Nora no quería que su madre se fuera. No quería decir adiós… Mamá se agachó sobre ella con su dulce mirada; pero Nora no la correspondió, cogió el paraguas y dio un fuerte tirón.

—No te vayas —lloraba.

Pero mamá debía partir. Adiós.

El recuerdo de papá no era igual de nítido. Se encontraba detrás de mamá y decía que se tenían que dar prisa. Si no hubiese estado papá, quizá hubiera podido retener a mamá. Aunque él era más fuerte. De repente, alargó una mano y les quitó el paraguas. Nora chilló; pero tuvo que soltarlo, pues mamá ya lo había hecho. Papá era mucho más fuerte que las dos. Ella sólo lloraba.

Se inclinaron sobre ella. Volverían pronto. Pero tenían que marcharse ahora. Los dos. Tenían que marcharse juntos. No se solucionaba nada con llorar.
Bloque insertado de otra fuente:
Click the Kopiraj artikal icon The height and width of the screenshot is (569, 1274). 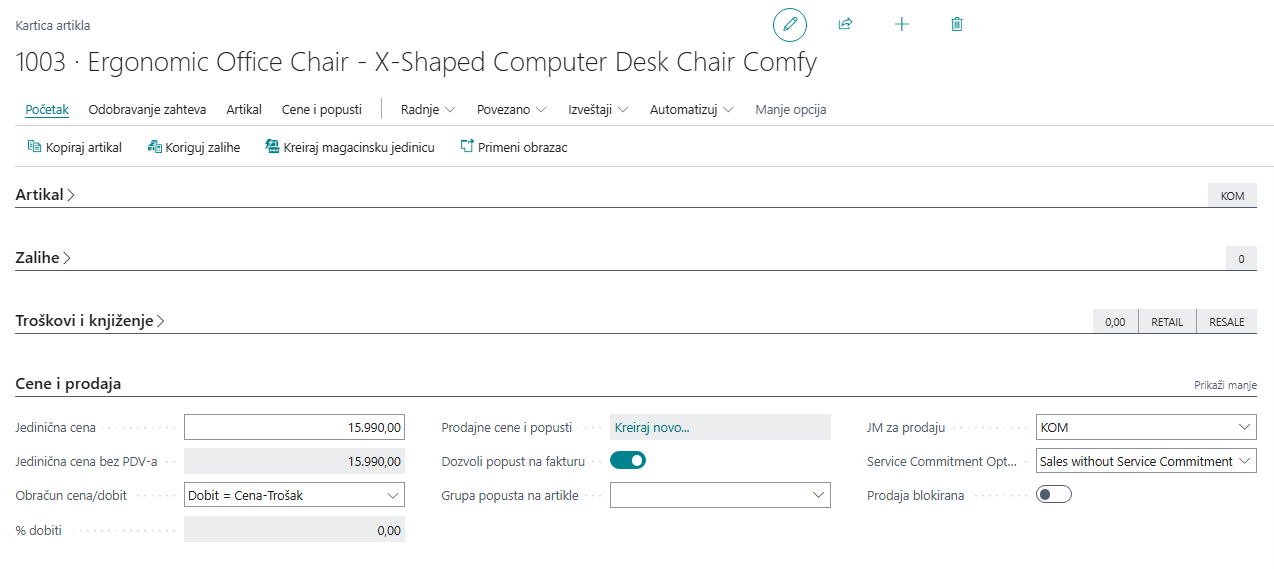[34, 147]
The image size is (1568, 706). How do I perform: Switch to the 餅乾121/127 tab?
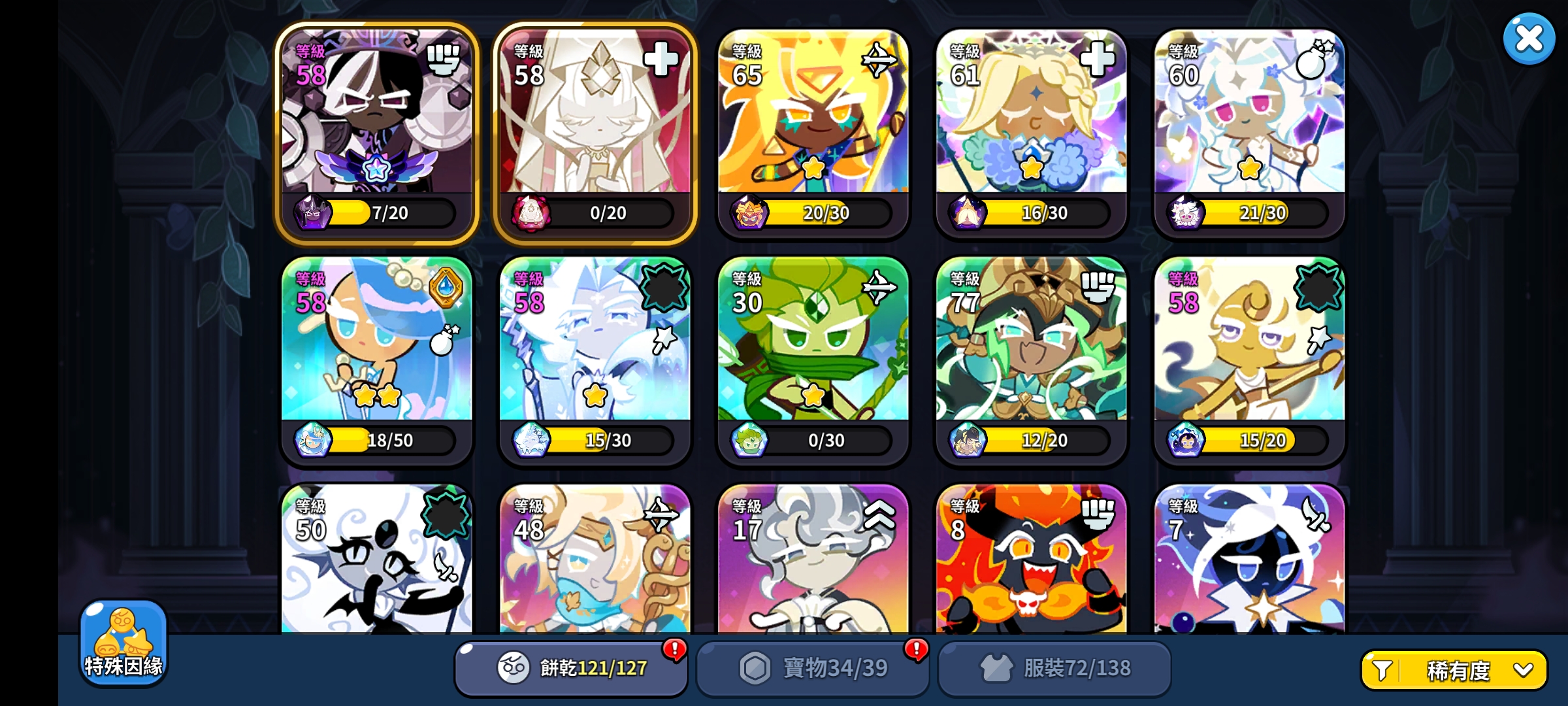(571, 668)
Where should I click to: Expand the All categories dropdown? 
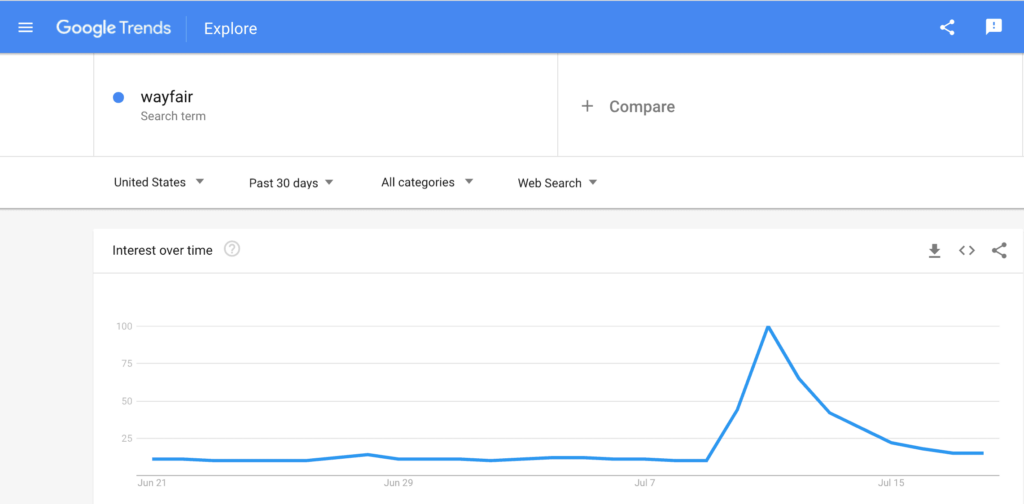(427, 182)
Le dijeron adiós y retrocedieron. Volverían pronto. Pronto. Pronto.

Papá cogió a mamá de la mano y se fueron.

Y nunca más volvieron.

Érase una vez…

Era un cuento corto.

Colorín, colorado. Este cuento se ha acabado.

Pasaron años hasta que Nora comprendió lo que verdaderamente había ocurrido. Nadie quería hablar sobre ello. Todos callaban. Tenía que descubrirlo sola. Poco a poco. Era un lío y nadie le prestaba ayuda.
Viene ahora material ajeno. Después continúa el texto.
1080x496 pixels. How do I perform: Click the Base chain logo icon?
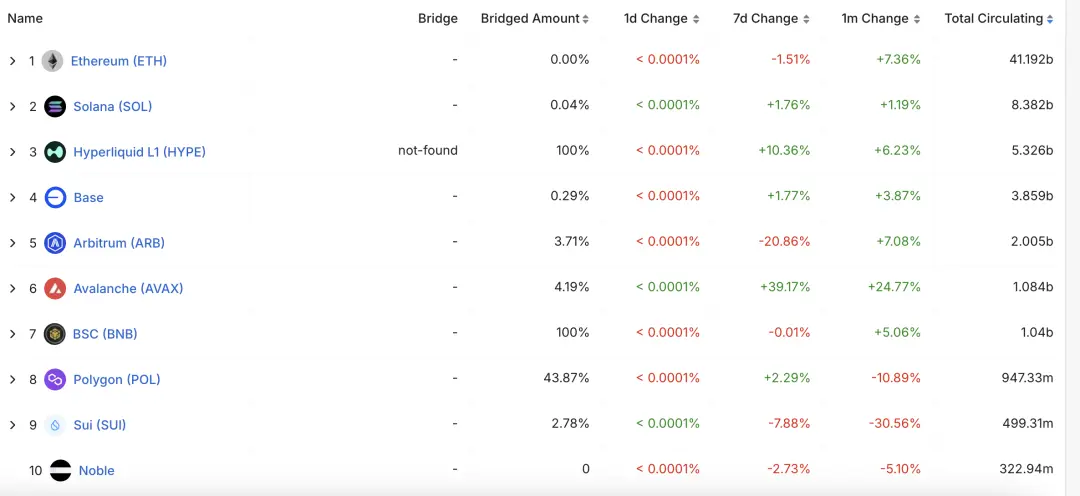pos(55,198)
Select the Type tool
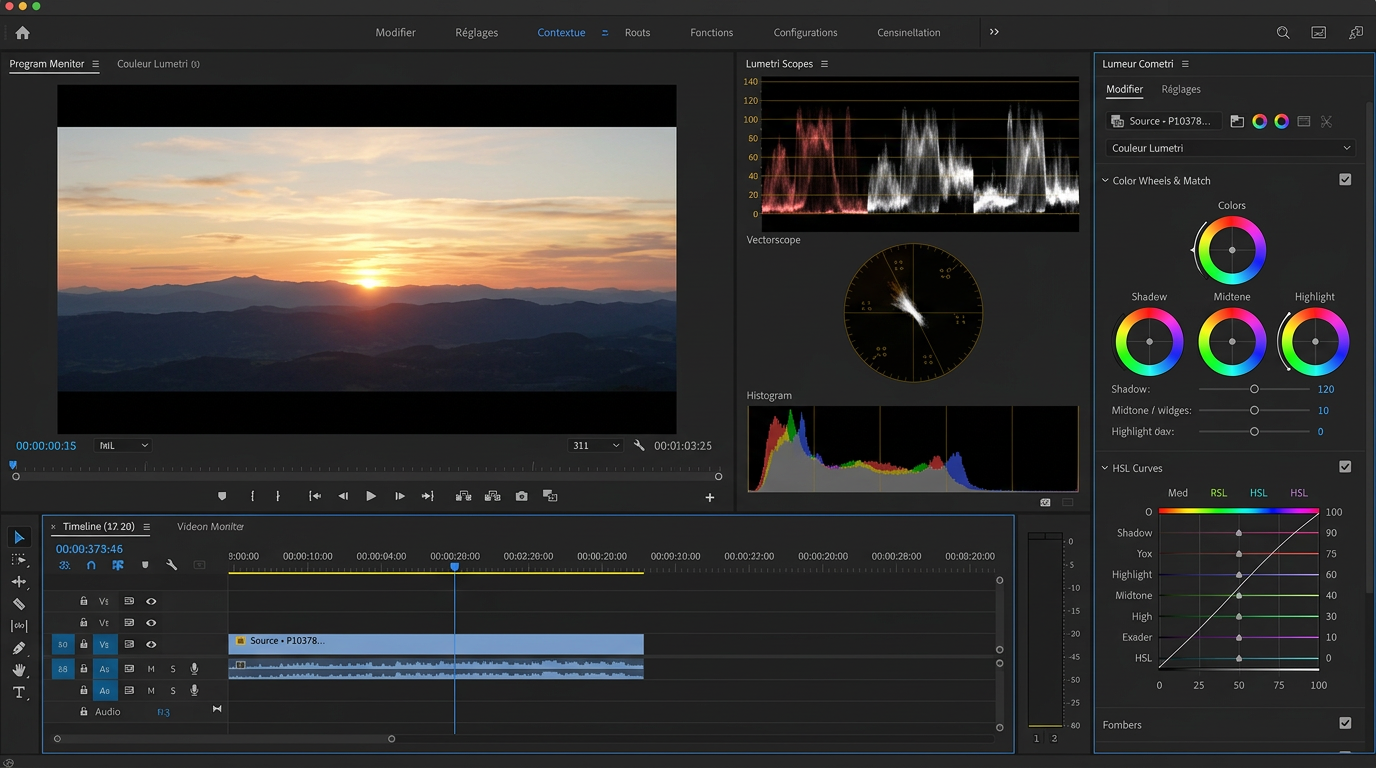Screen dimensions: 1376x768 (x=19, y=692)
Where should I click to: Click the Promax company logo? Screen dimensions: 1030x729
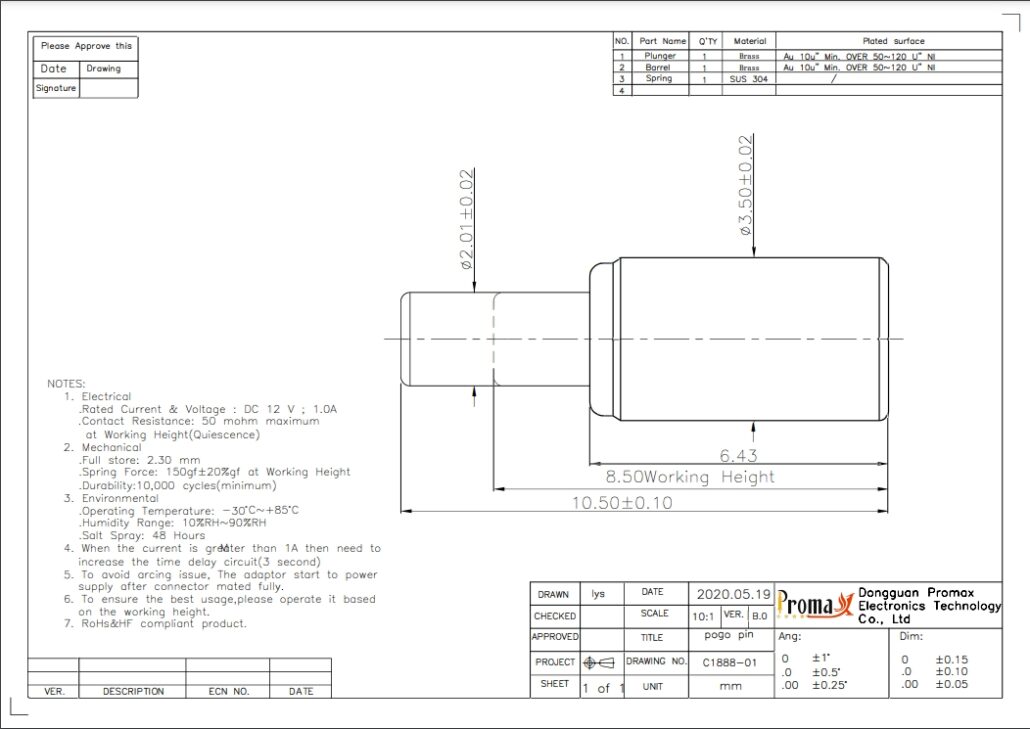813,605
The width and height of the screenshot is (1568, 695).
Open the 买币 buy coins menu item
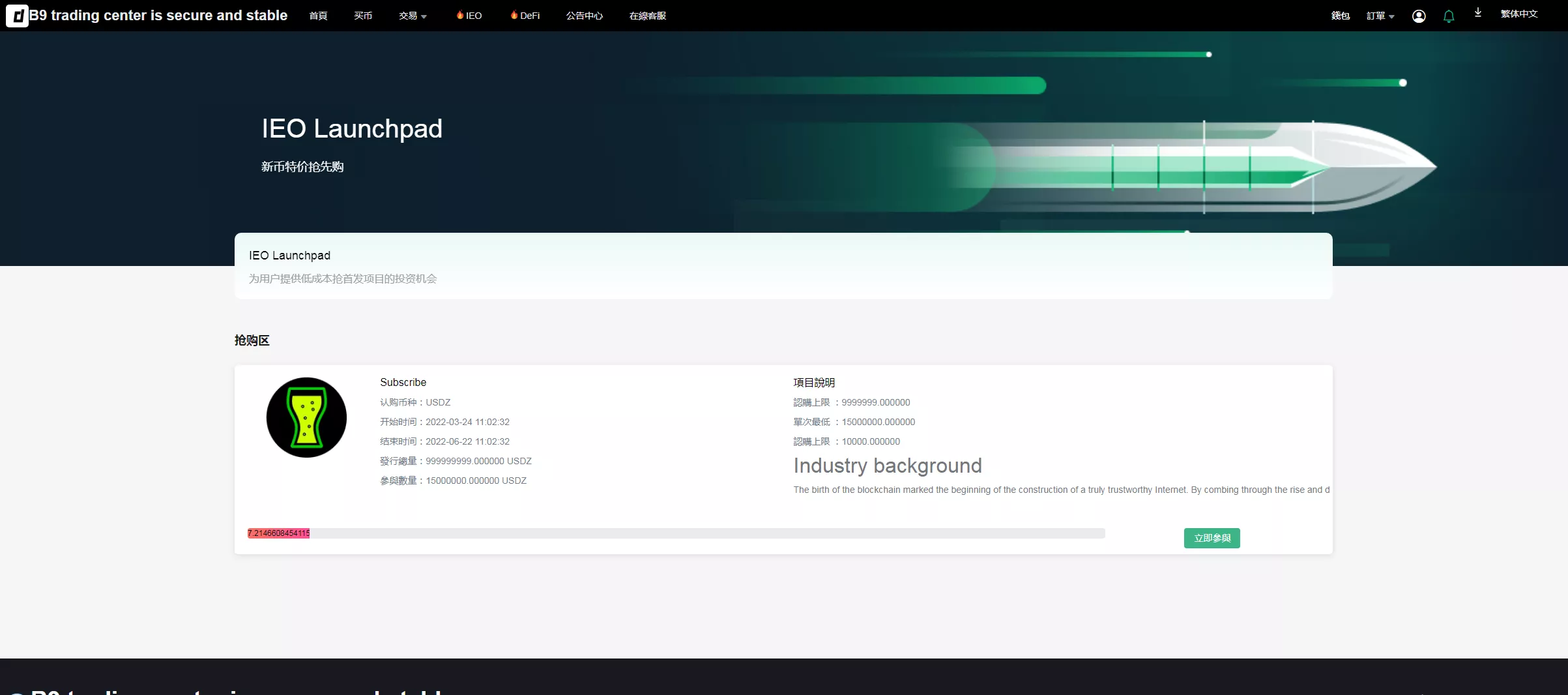point(363,16)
Mamá y papá habían ido en coche. También había un tren por medio. Pero no sabía quién iba en el tren. Sobre esto meditaba largos ratos. Más tarde resultó que el tren iba solo. Nadie iba dentro. Llegó el coche. Y los dos chocaron.

La culpa era del tren. Pero algunos decían que la culpa era de papá. También había dos entierros mezclados. Primero uno. Después otro más. En el primero estaban presentes papá y mamá. Una persona mayor murió y era enterrada.

Pero papá y mamá no llegaron a tiempo. Por lo visto llegaron tarde, y se habían hecho daño y tuvieron que permanecer en el hospital mucho tiempo. Y, desde luego, la culpa era del tren.

Y después, de repente, se fueron de viaje, le dijeron. Se habían marchado lejos, muy lejos, y nadie sabía cuándo volverían.

Ella, mientras tanto, se quedaría con el hermano de papá. Era bueno y tenía una mujer que también lo era. Pero al principio la dejaron con la abuela, que sólo lloraba y no tenía fuerzas para nada. Y el abuelo estaba en América.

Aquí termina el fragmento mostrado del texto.